* **Page extract**:
────

La Stella Classico d’Osoyoos, Okanagan Valley, Canada
This new wine comes from a single Osoyoos vineyard sloping towards the lake and blends Sangiovese with Cabernet Franc, Cabernet Sauvignon, and Merlot. Bottled unfined and lightly filtered, this pours a slightly dusky hue, leading into alluring espresso, black cherries, cassis, peonies, dried roses, and thorns, riding out the medium-bodied palate. Tannins are slight and slightly grippy, leaving a lingering desert scrub in their wake. A serious, savoury, deftly handled red that is ideal for drinking now and over the next few years. This tastes of Osoyoos, a new Osoyoos classic. 92/100 (TR)
La Stella Fortissimo 2017 Okanagan Valley, Canada
14.2% alcohol. 60% Merlot, 18% Cabernet Sauvignon, 13% Cabernet Franc, 9% Sangiovese. Bright and expressive with herb and tar tinged blackcurrant and berry fruits. Has a slight sour cherry edge keeping things fresh, with nice savouries. This is a really delicious wine with a slight Italian twist from the Sangiovese, which even at just 9% makes its presence felt. Ripe but not overly so. Such a lovely wine. 93/100 (07/19) (JG)

────

* **Data extract**:

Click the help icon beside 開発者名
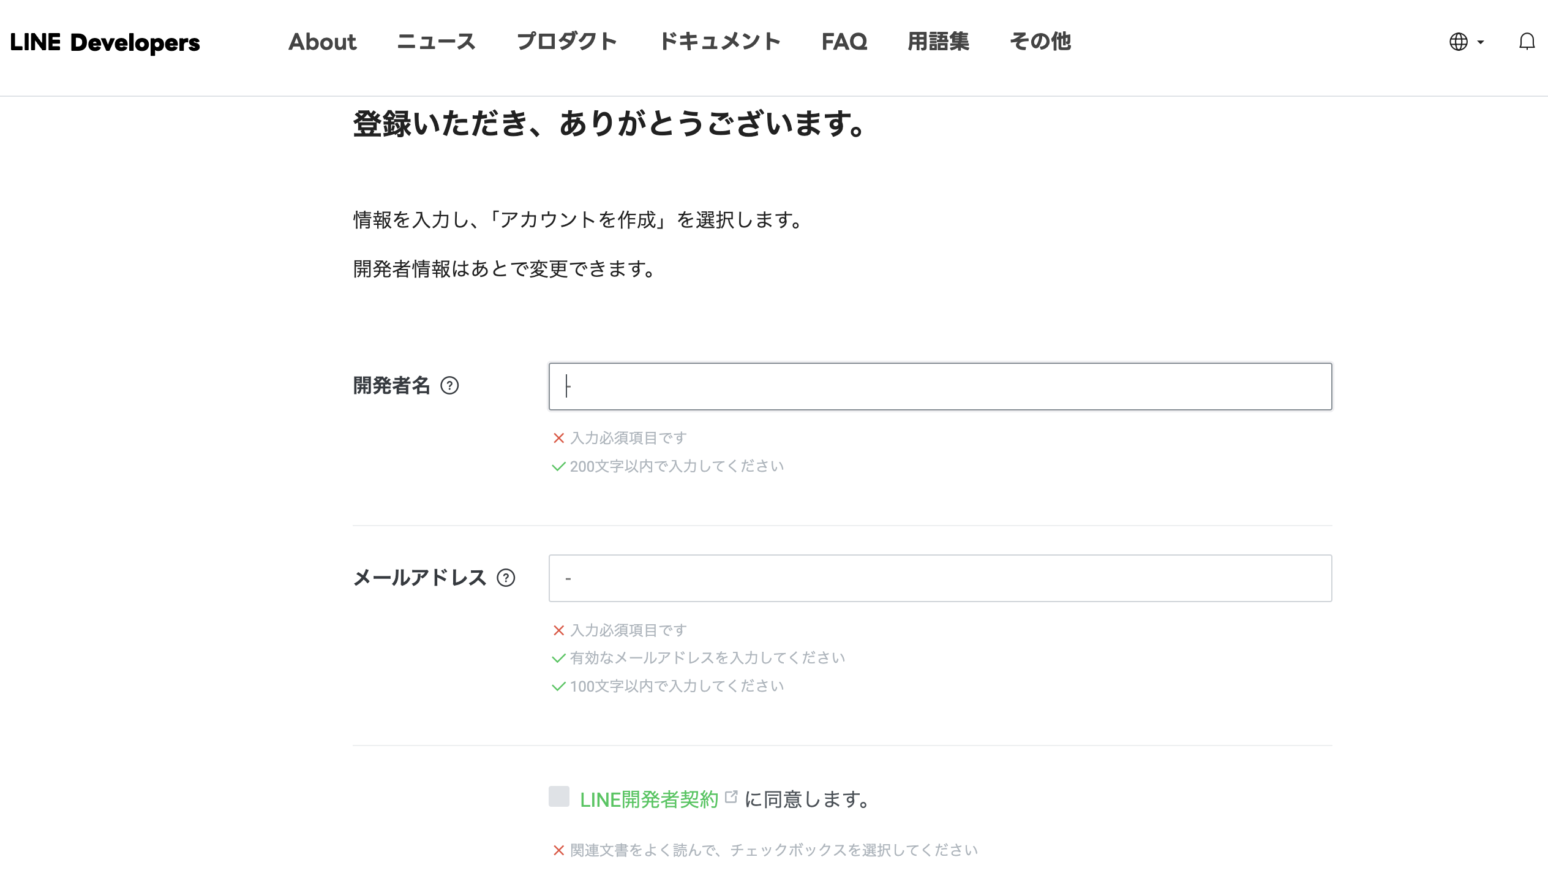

────

* **Objective 1**:
Answer these questions using the La Stella wine reviews:
(a) What percentage of Merlot is in the Fortissimo 2017?
(b) What score does the Classico d'Osoyoos receive?
(c) How was the Classico d'Osoyoos bottled?
* **Objective 2**: Translate this sentence from the La Stella wine reviews into Spanish: "This tastes of Osoyoos, a new Osoyoos classic."
* **Objective 3**: Carry on the La Stella wine reviews from their final sentence.
The lines have nothing to do with the La Stella wine reviews.

* **Final answer 1**:
(a) 60%
(b) 92/100
(c) Unfined and lightly filtered

* **Final answer 2**: Esto sabe a Osoyoos, un nuevo clásico de Osoyoos.

* **Final answer 3**:
This Tuscan-inspired red continues to be tweaked and tightened year over year. In 2017, the blend was 60% Merlot, 18% Cabernet Sauvignon, 13% Cabernet Franc, and 9% Sangiovese, sourced from Osoyoos West and East Bench, the Golden Mile Bench, and Black Sage Bench. Utilizing large format Hungarian / Slavonian oak works to marry the parts seamlessly, evident even in this very youthful stage. It spends 15 months in puncheons (10% new) and neutral oak, before being bottled unfined and unfiltered. Graphite, wild blueberry, plum and cherry rise through this year, buffered by ample, slightly sticky tannins and propped with natural acidity to a spiced violet, stony finish. Very much in youth and with angles to shed and tightness to give but the future is bright. It will be a worthy cellar addition. 90/100 (08/19) (TR)
La Stella Fortissimo 2016 Okanagan Valley, Canada
14.3% alcohol. 76% Merlot, 9% Cabernet Sauvignon, 8% Sangiovese, 7% Cabernet Franc. This has delicious, ripe blackcurrant and black cherry fruit with a seductive sheen to it. Lush and ripe, but with some sour cherry and damson hints in the background. Very stylish and fine-grained with nice texture. 93/100 (07/19) (JG)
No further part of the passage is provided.